Thursday, October 23, 2008

PLACEBO EFFECT

More than half of doctors offer fake prescriptions to make patients feel better -- and that's OK, most doctors say.
The findings come from a survey of 679 internists and rheumatologists. Doctors in these specialties often see patients with chronic illnesses or chronic pains that are difficult, if not impossible, to cure. Sometimes fake medicine -- placebos -- make such patients feel better.
Fake drugs can have very real benefits. It's called the placebo effect. In clinical trials, many patients who receive placebos do better than real-world patients who get no treatment at all, notes study researcher Jon C. Tilburt, MD.
"Twenty to thirty percent of the benefit seen in rheumatism drug studies are due to the placebo effect. Real changes in health go along with the belief that patients will get better," Tilburt tells WebMD.
Tilburt and colleagues asked the doctors a series of questions, each a bit more blunt than the last:
If a clinical trial showed a sugar pill was better than no treatment for fibromyalgia, would you recommend sugar pills to fibromyalgia patients? Yes, 58% of the doctors said.

_Supplied information_
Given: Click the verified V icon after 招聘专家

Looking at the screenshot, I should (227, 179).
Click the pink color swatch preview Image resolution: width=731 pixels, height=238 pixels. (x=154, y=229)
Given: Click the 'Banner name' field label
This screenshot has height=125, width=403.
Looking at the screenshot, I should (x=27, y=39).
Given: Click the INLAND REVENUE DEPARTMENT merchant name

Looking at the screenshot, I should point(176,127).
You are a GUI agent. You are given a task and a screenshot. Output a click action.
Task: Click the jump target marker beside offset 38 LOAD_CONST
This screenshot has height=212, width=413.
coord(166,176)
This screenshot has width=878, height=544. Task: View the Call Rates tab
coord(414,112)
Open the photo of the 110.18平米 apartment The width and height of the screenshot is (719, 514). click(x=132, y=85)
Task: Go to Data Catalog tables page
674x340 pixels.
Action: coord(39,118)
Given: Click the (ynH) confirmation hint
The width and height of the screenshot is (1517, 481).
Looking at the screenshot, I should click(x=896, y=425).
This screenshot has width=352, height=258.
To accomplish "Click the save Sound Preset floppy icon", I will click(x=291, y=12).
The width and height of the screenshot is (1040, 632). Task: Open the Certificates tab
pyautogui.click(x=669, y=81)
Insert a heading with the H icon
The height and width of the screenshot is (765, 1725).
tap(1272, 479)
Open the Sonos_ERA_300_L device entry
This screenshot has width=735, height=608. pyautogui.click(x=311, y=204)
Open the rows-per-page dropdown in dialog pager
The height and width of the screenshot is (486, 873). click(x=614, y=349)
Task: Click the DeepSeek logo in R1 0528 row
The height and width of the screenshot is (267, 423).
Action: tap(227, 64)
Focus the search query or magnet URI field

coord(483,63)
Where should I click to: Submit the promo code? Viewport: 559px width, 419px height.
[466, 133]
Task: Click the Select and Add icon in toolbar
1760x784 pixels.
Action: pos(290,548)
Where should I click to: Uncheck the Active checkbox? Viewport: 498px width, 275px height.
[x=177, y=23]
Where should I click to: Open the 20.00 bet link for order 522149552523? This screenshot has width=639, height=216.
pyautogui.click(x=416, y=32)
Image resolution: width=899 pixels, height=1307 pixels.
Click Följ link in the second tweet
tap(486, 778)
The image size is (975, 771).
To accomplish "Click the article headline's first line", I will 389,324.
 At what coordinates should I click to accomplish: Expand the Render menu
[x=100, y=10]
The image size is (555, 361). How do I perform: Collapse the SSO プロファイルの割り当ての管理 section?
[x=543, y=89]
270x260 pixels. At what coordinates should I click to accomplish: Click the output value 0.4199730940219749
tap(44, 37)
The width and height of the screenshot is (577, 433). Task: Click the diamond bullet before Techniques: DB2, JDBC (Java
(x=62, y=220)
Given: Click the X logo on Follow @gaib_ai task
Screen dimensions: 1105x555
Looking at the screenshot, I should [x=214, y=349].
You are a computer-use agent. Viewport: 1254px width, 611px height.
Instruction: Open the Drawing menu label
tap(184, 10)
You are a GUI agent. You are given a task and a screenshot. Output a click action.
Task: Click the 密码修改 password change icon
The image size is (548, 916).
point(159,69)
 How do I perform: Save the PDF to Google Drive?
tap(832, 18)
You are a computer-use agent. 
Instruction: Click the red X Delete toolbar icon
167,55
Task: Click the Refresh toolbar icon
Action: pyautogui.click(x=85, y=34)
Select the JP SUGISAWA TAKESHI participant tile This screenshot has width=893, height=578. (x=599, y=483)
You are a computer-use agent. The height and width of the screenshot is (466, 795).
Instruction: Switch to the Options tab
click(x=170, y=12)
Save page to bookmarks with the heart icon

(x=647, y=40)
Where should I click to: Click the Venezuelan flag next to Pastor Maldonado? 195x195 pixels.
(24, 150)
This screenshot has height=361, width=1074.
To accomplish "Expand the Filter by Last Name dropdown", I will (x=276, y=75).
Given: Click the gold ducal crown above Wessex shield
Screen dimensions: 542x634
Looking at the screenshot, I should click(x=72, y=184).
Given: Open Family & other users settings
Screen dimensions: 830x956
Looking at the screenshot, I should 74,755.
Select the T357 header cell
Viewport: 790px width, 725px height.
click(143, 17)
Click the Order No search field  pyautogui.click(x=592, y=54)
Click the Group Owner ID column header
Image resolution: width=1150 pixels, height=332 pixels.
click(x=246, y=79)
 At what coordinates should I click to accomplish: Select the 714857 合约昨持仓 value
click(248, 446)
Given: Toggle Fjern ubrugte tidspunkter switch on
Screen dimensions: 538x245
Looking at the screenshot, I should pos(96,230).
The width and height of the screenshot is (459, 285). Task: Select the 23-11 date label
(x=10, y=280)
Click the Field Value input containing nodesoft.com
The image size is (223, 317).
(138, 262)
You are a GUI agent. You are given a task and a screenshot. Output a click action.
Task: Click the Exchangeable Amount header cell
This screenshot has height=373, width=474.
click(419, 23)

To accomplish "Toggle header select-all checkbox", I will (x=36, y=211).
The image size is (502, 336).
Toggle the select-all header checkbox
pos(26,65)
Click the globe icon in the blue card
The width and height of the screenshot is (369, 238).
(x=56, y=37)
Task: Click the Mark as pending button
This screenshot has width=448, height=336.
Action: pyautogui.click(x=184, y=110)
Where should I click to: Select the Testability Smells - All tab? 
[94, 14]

_Tasks_
(A) Please output the passage of the placebo effect article from "Fake drugs can" to "Tilburt tells WebMD.", copied word for word.
(B) Pick up the placebo effect article after its last sentence and continue it.

_Responses_
(A)
Fake drugs can have very real benefits. It's called the placebo effect. In clinical trials, many patients who receive placebos do better than real-world patients who get no treatment at all, notes study researcher Jon C. Tilburt, MD.
"Twenty to thirty percent of the benefit seen in rheumatism drug studies are due to the placebo effect. Real changes in health go along with the belief that patients will get better," Tilburt tells WebMD.

(B)
Do you ever actually recommend treatments primarily to enhance a patient's expectations? Yes, 80% of the doctors said.
In the last year, did you recommend a placebo treatment to a patient? Yes, 55% of the doctors said.
What did the doctors actually tell their patients? Over two-thirds of those who prescribed placebos told patients they were getting "medicine not typically used for your condition but which might benefit you."
Is it "appropriate" to fool patients this way? Yes, 62% of the doctors said.
"I don't think doctors have anything but the patients' best interest in mind when they give a placebo prescription," says Tilburt. "They are thinking about both the physical and psychological well-being of the patient."
The hard-to-accept truth is that doctors don't have proven treatments for many of the ills that plague their patients.
"With untreatable conditions or chronic conditions when we have run out of treatments, doctors are willing to try virtually anything -- if they are convinced it is safe -- to make the patient feel better, even if the mechanism is a psychological mechanism," Tilburt says.
Placebo Prescriptions: Right or Wrong?
Is it right for doctors to prescribe treatments they believe are not biochemically effective?
Here's the official policy of the American Medical Association:
Use of a placebo without the patient's knowledge may undermine trust, compromise the patient-physician relationship, and result in medical harm to the patient.
A placebo must not be given merely to mollify a difficult patient, because doing so serves the convenience of the physician more than it promotes the patient's welfare.
Physicians may use placebos for diagnosis or treatment only if the patient is informed of and agrees to its use.
Placebo Prescriptions: Right or Wrong?
That last point seems tricky. How can a fake drug work if a patient knows it is fake?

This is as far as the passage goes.